[Data from a dataset]
****************

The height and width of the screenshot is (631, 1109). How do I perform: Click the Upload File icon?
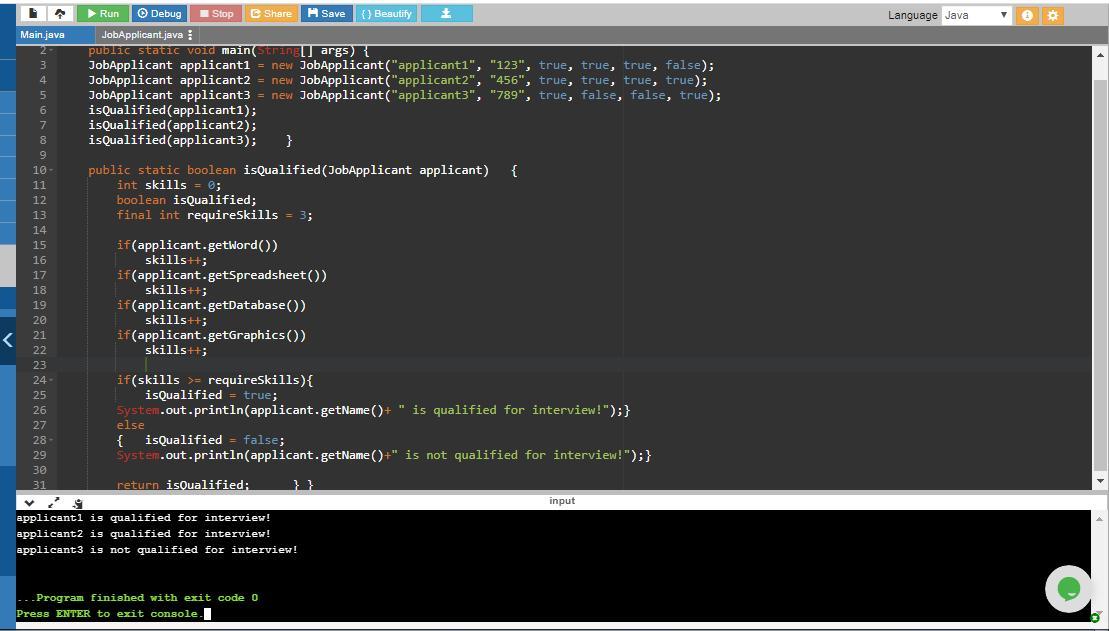tap(60, 14)
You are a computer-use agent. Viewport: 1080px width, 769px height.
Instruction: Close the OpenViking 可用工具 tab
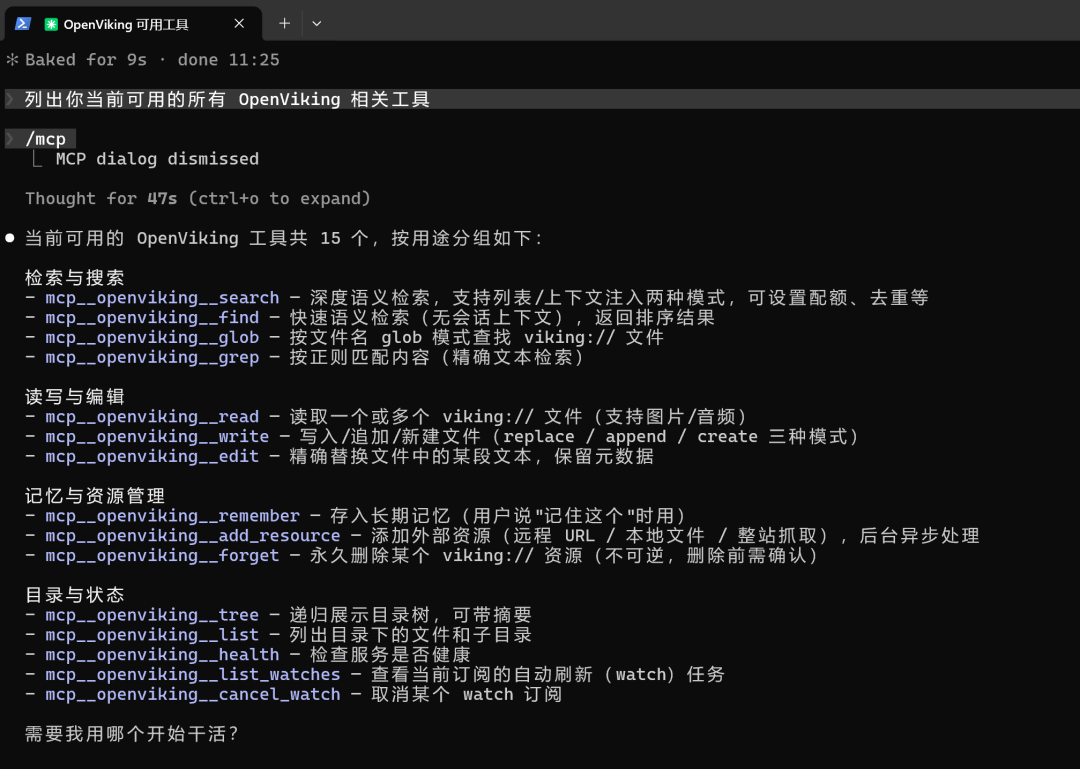239,23
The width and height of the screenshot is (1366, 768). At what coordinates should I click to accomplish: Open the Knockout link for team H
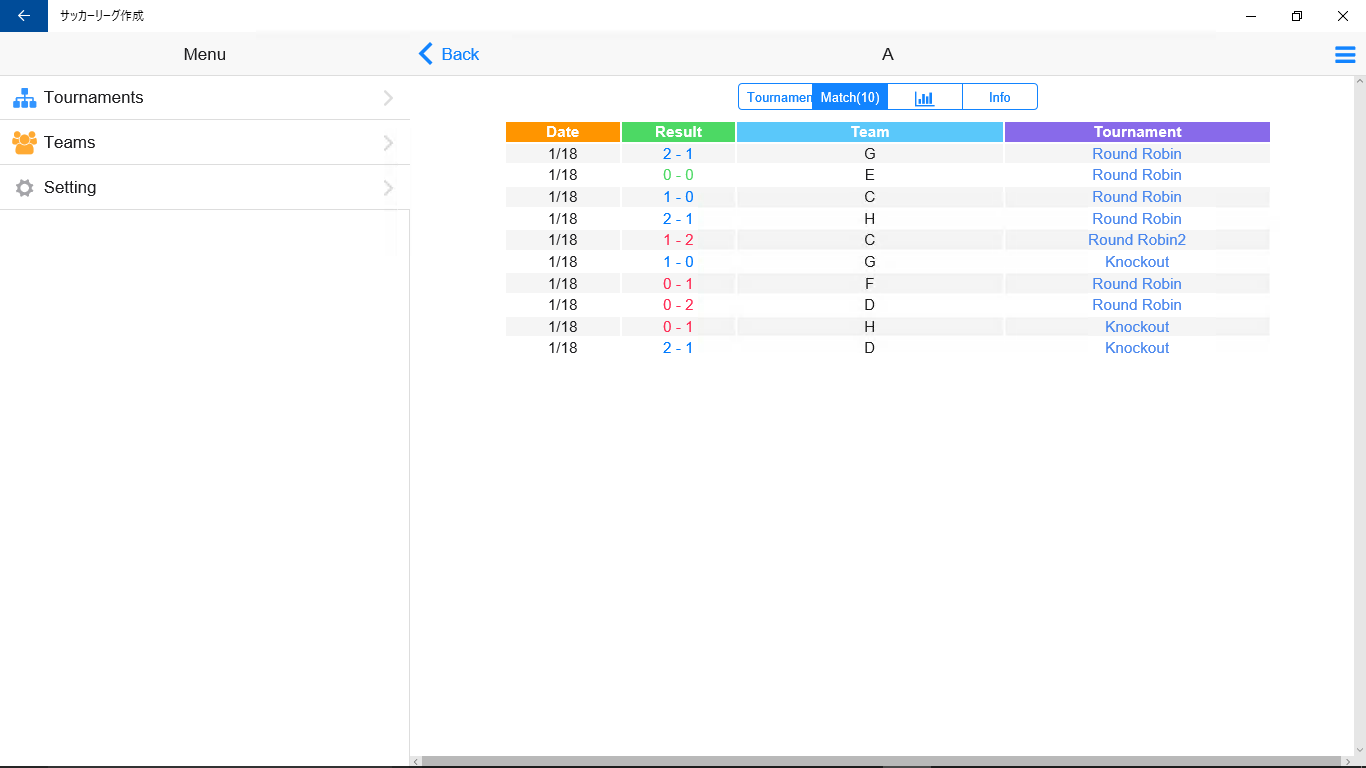tap(1137, 327)
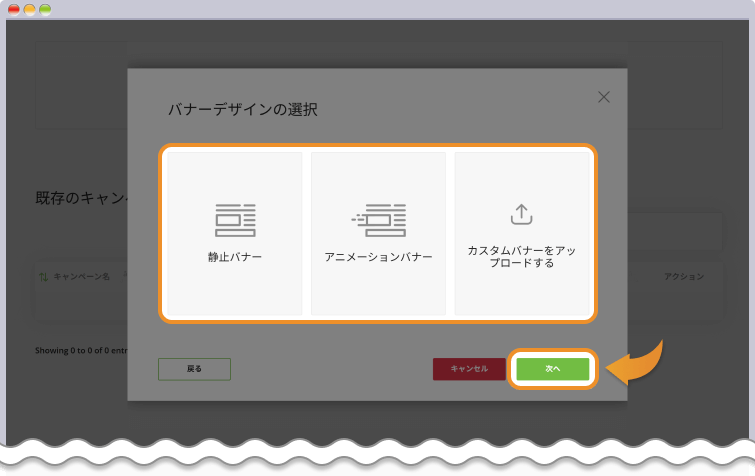
Task: Click the Showing 0 to 0 entries text
Action: pyautogui.click(x=80, y=351)
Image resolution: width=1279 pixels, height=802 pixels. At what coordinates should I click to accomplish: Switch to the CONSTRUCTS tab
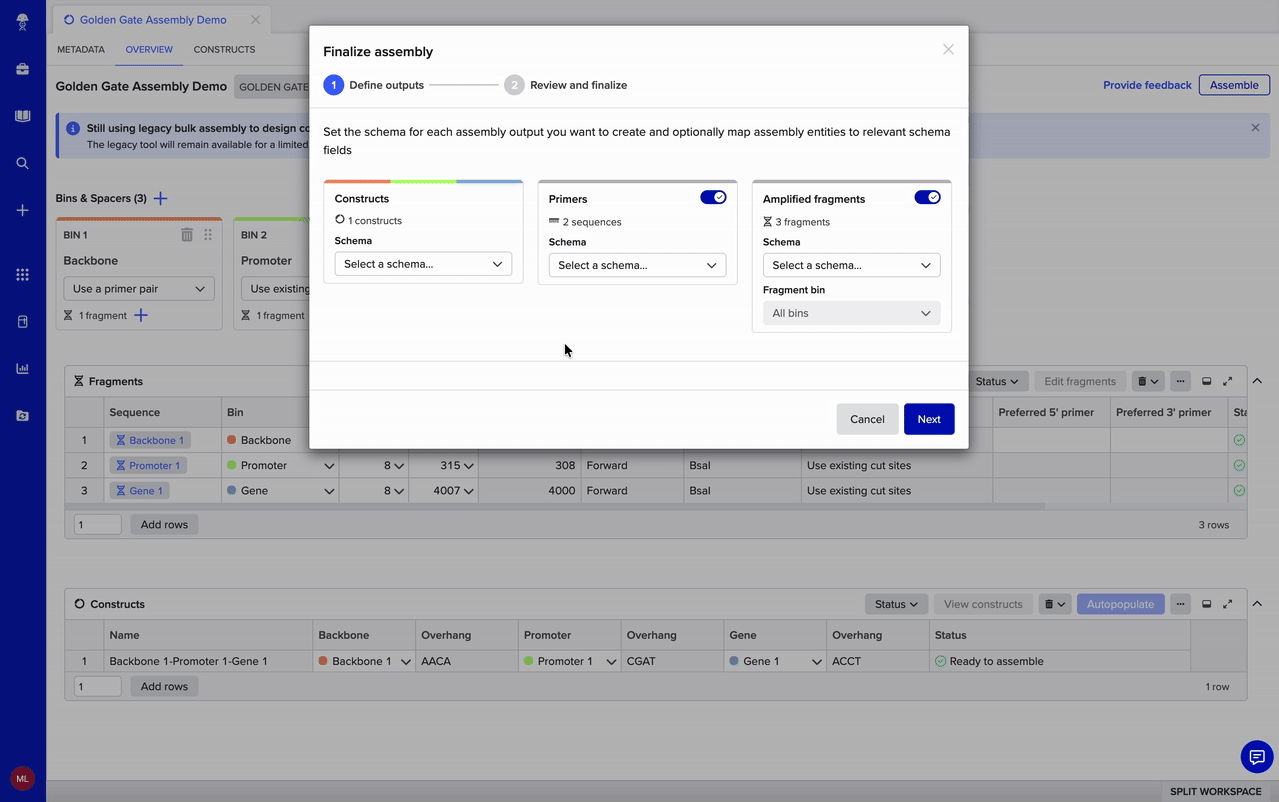click(223, 49)
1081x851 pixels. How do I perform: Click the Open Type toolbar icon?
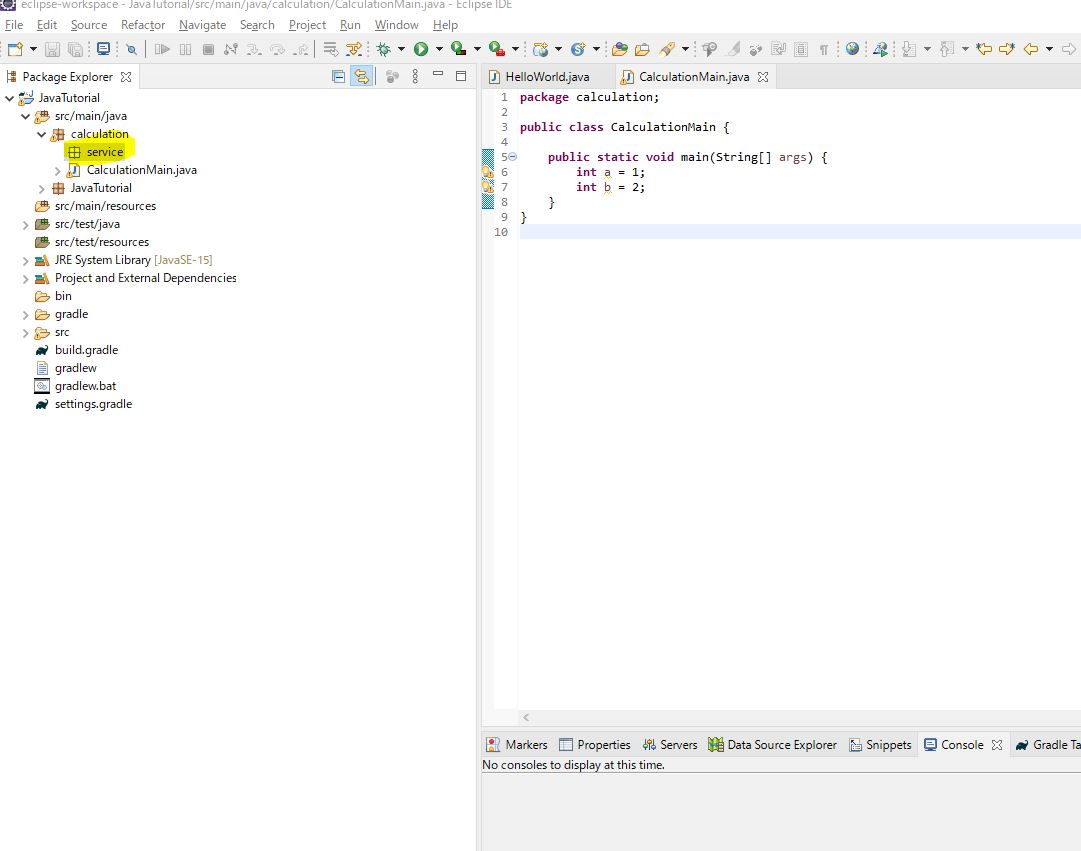tap(619, 49)
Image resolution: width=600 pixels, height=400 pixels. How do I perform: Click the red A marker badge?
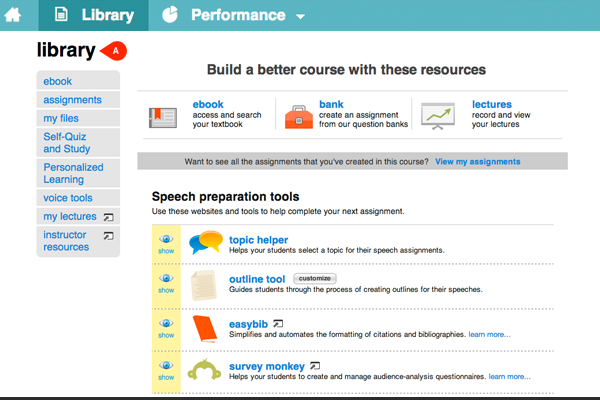(115, 50)
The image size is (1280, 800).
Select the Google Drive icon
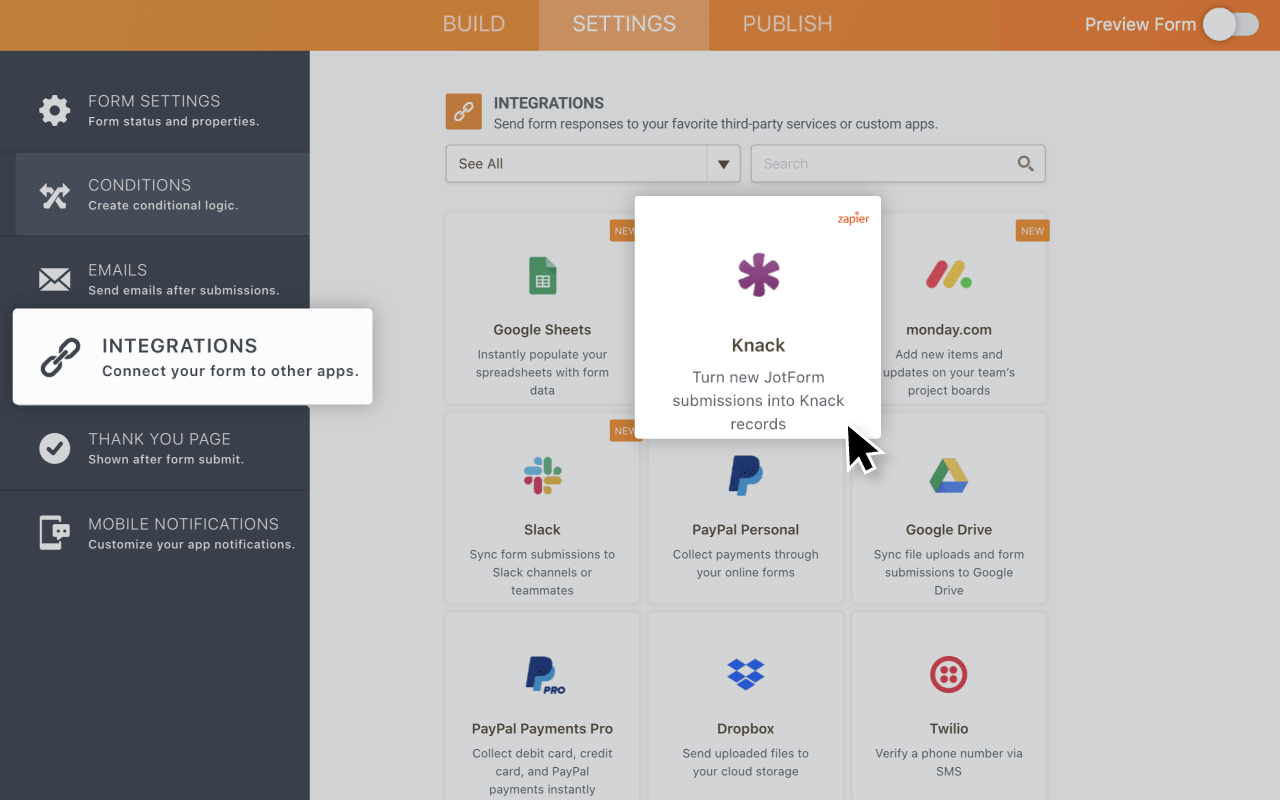coord(948,476)
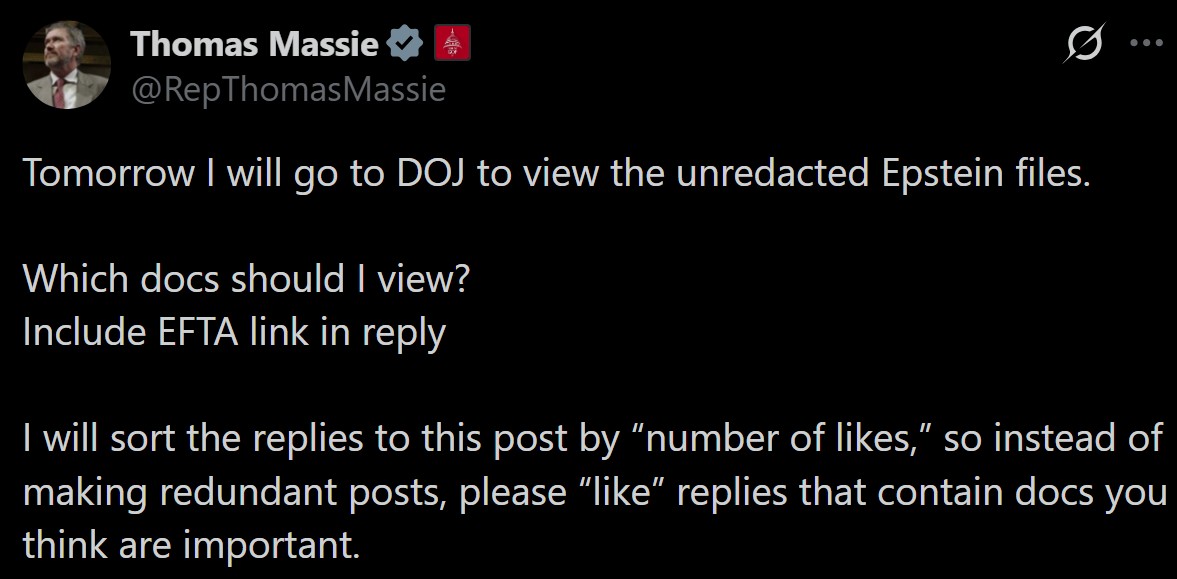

****************

The exercise →
Please copy the data above word for word, starting at the line that contains "You are a computer-use" and ending with the line that contains "click(223, 49)". Leave the pictures out.

Answer for this exercise →
You are a computer-use agent. Viewport: 1080px width, 769px height.
Instruction: Close the OpenViking 可用工具 tab
239,23
The width and height of the screenshot is (1366, 768). At what coordinates should I click to accomplish: Open the Knockout link for team H
tap(1137, 327)
Task: Click the Showing 0 to 0 entries text
Action: pyautogui.click(x=80, y=351)
Image resolution: width=1279 pixels, height=802 pixels. At what coordinates should I click to accomplish: Switch to the CONSTRUCTS tab
click(223, 49)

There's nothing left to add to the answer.